Sutureless Valve in Comparison with Stented Valve in Patients with Small Annulus

Amjad Shalabi 1 Danny Spiegelstein 1 Amihai Sheinfeld 1 Alexander Lipey 1 Alexander Kogan 1 Rafael Kuperstein 2 Michael Feinberg 2 Ehud Raanani 1
1Cardiac Surgery, Sheba medical center, Israel
2Echocardiographic unit, Shebe medical center, Israel

Background: Aortic valve replacement (AVR) with a small aortic annulus may lead to patient-prosthesis-mismatch (PPM). Stentless valves, aortic root enlargement and even complete aortic root replacement are technically complicated and are not widely used. Sutureless valve can be an ideal solution for those patients. We compared results of AVR with sutureless valves versus stented bioprosthesis valves.

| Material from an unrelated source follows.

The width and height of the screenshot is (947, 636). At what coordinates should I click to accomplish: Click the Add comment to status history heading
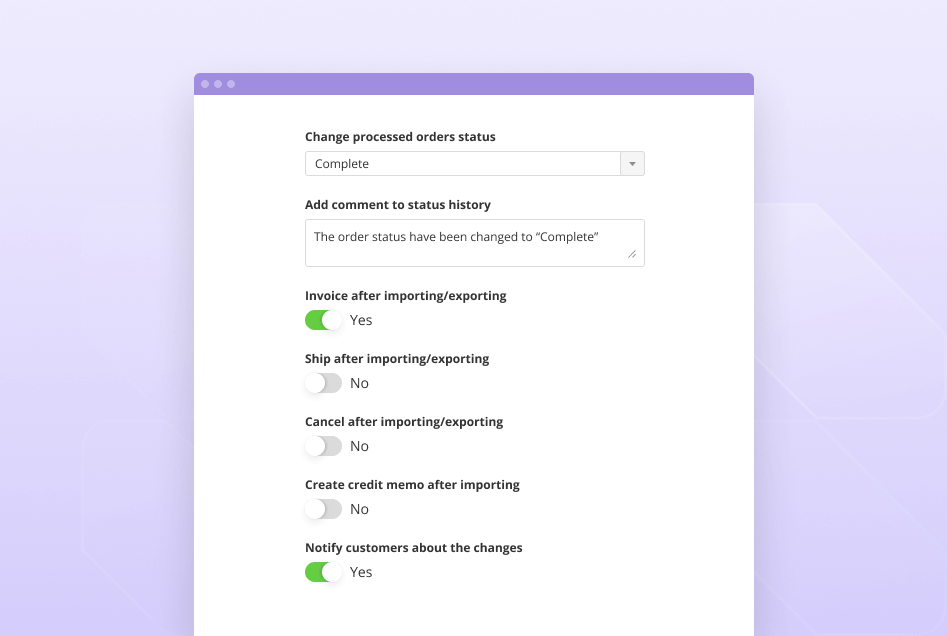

Methods: Between 2011 and 2014, 53 patients underwent AVR using sutureless prosthesis. Of them, 21 patients (19 female, age 77±6 years) had small annulus (group 1). Those patients were matched with 21 patients (19 female, 76±8 years) undergoing stented valve replacement (group 2). BMI and BSA were 27±4 and 28±5 (p=0.9), 1.6±0.2 and 1.6±0.1 (p=0.6), in group 1 and 2 respectively. The logistic EuroScore were similar between groups.

Results: Early mortality was similar between groups, one in each group. The cardiopulmonary bypass and cross-clamp time were 85±42 and 52±24 minutes (group 1) versus 97±22 and 76±18 minutes (group 2); p=0.16/p=0.01. Intensive care unit and ventilation times were 63±69 (25-68) and 21±36 (8-19) hours in group 1 versus 136±316 (19-103) and 32±56 (11-35) hours in group 2 (p=0.8/ p=0.2). Major complication were similar between groups, except permanent pacemaker in four patients (19%) in group 1 versus one patient (5%) in group 2 (p=0.375). Mean hospital stay was similar between groups. At follow up 83% and 80% were NYHA FC I/II, group 1 and 2, respectively (NS). Echocardiographic follow up demonstrated peak and mean gradient of 25±9 and 14±5 (group 1) versus 40±17 and 22±11 (group 2); both p=0.1.

Conclusion: Using sutureless prosthesis decreases bypass and x-clamp times and results in similar clinical early outcomes compared to stented valves. At follow-up sutureless prosthesis have better hemodynamic performance with decreased gradients, greater effective orifice area and may improve long term outcome.